Data records Start Marker

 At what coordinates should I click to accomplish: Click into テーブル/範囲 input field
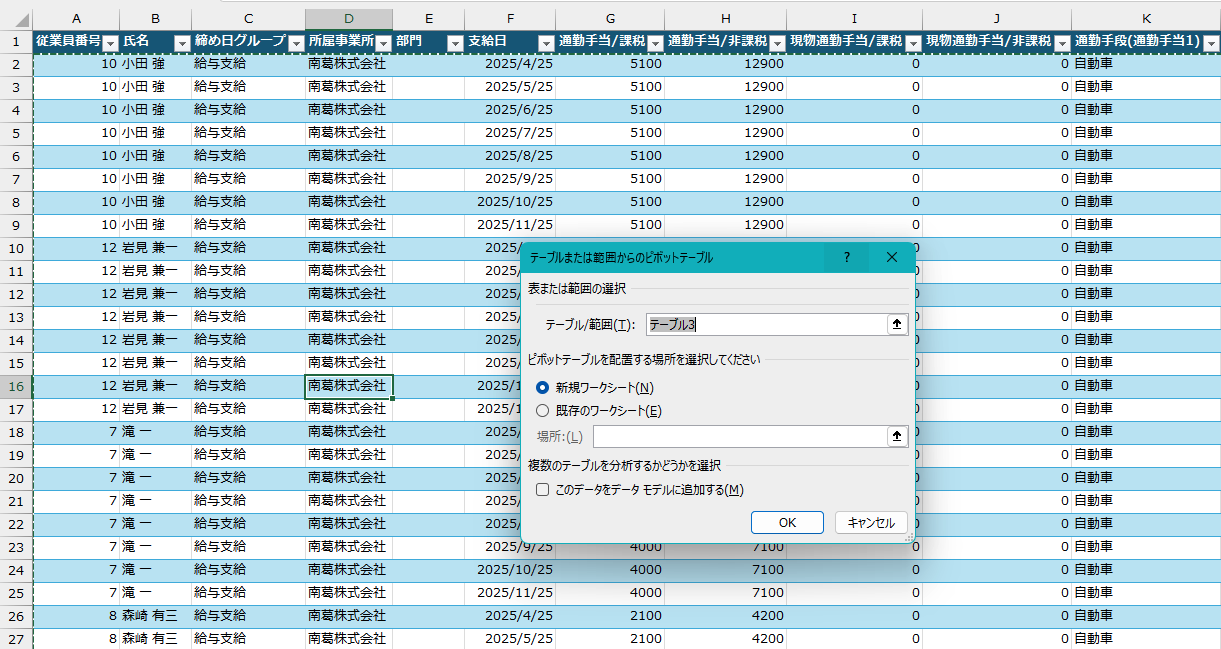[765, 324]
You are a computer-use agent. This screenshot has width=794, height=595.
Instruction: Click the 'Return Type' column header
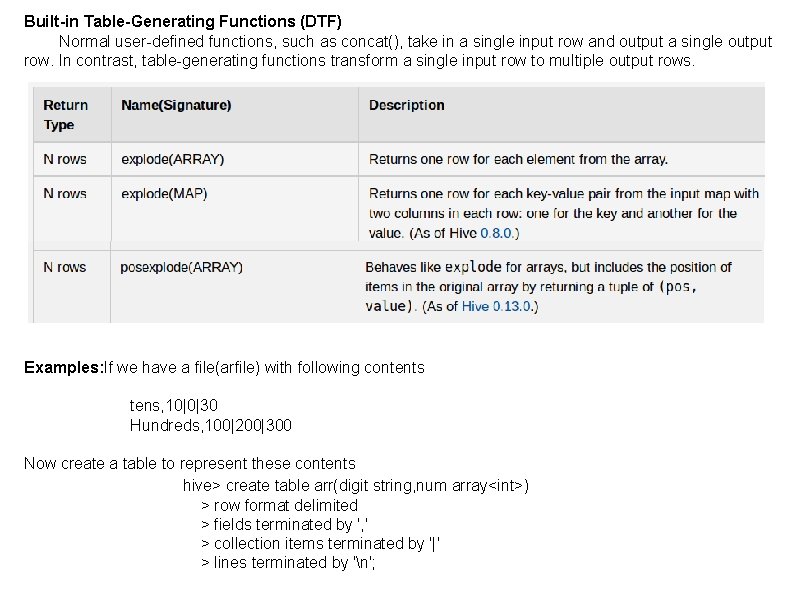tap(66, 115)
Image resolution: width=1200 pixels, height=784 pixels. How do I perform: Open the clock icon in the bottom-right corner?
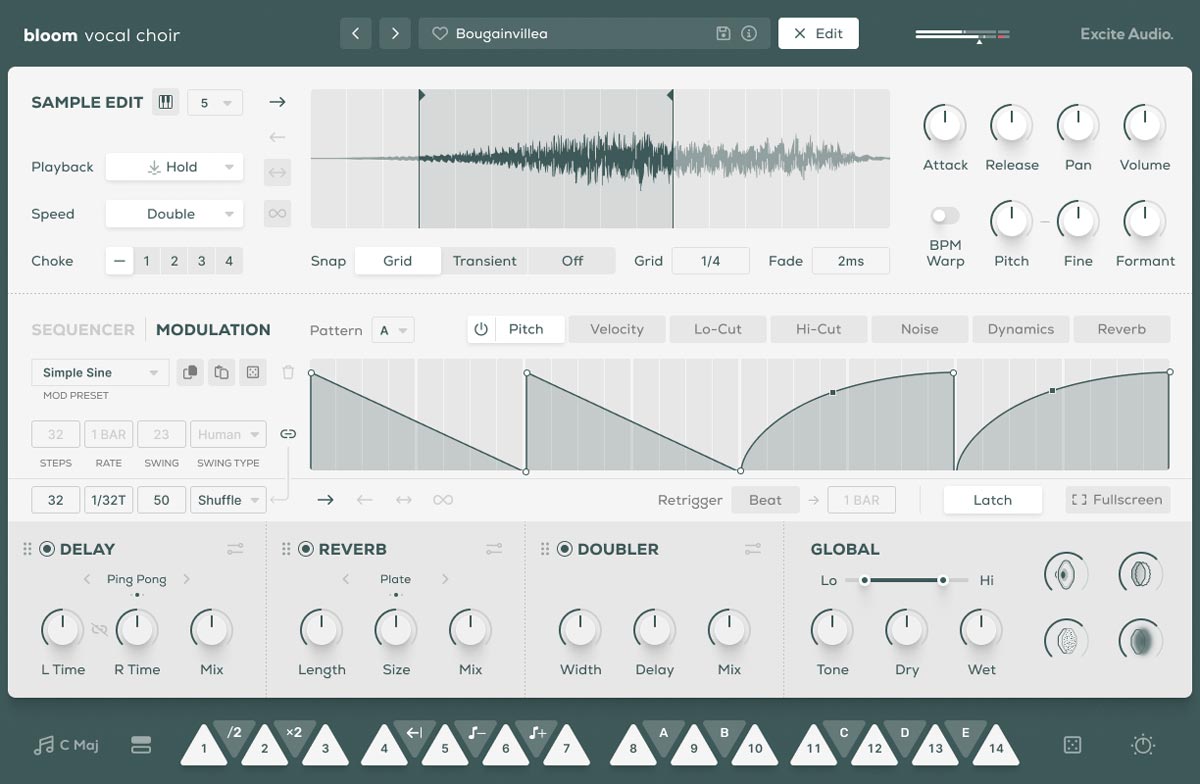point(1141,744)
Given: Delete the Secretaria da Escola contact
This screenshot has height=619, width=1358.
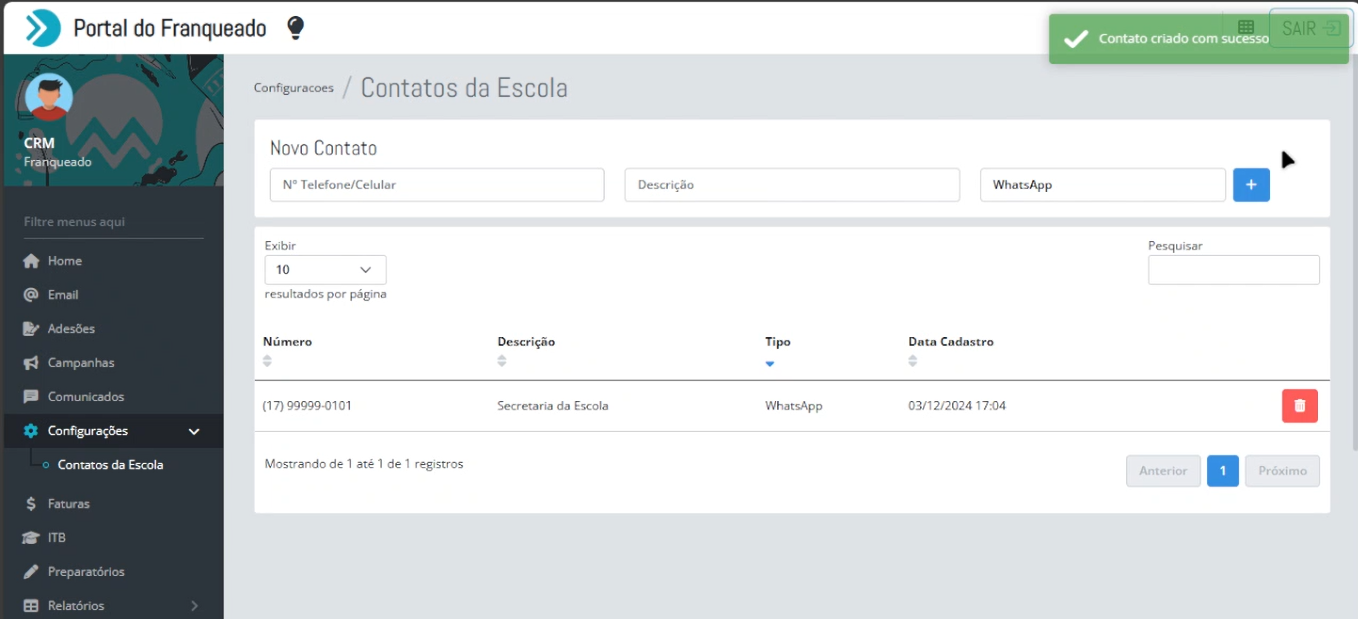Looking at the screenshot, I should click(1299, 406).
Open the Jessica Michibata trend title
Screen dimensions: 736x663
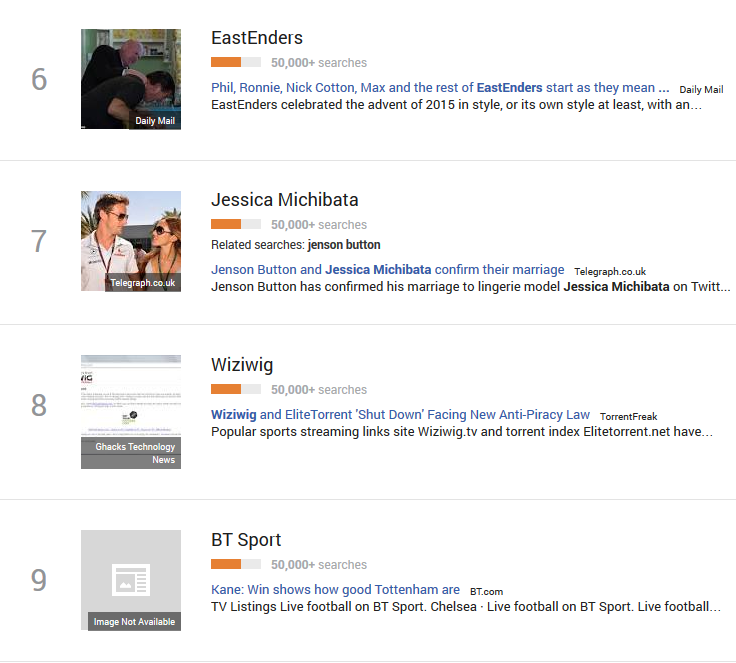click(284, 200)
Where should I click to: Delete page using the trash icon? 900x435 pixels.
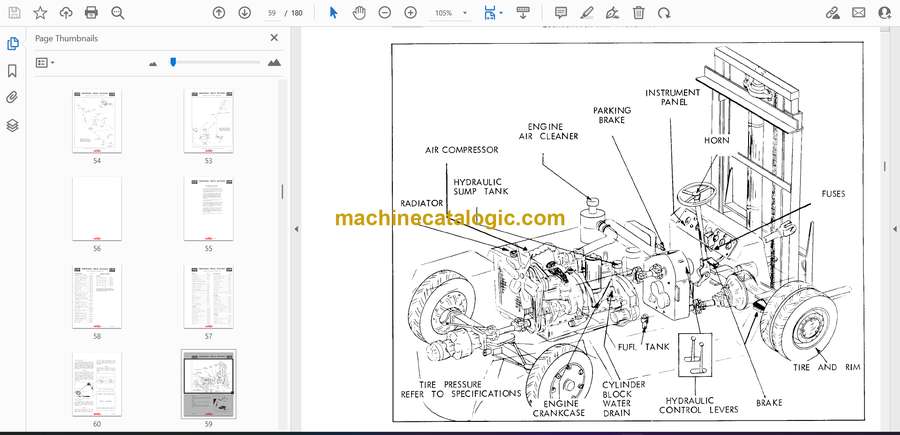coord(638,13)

Data records End Marker
Data records Start Marker

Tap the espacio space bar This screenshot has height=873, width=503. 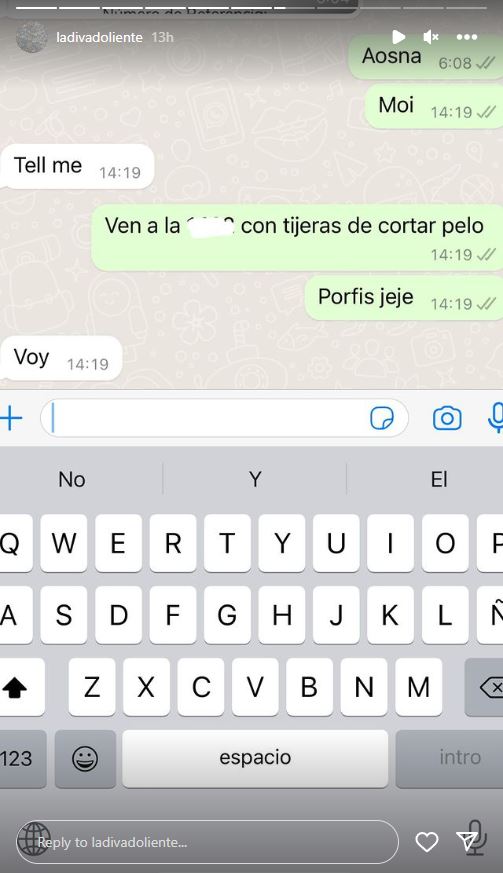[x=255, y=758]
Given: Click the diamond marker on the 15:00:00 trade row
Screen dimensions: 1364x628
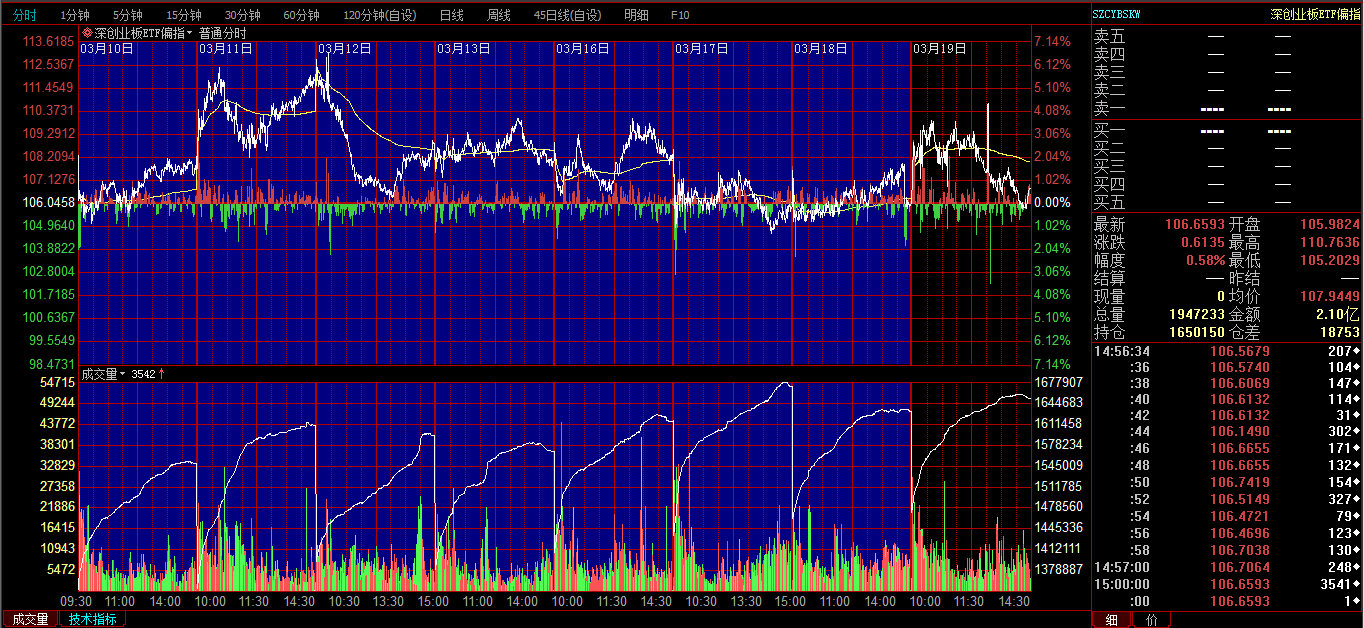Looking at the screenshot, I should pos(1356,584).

Data records End Marker

Problem requirements:
Pictures excluded, transcribe the listing above exactly from the line with "Instruction: Click the" through the line with "Given: Delete the", and no further.

Answer box:
Instruction: Click the 'Return Type' column header
tap(66, 115)
Image resolution: width=1200 pixels, height=784 pixels. How do I perform: Open the clock icon in the bottom-right corner?
point(1141,744)
Given: Delete the Secretaria da Escola contact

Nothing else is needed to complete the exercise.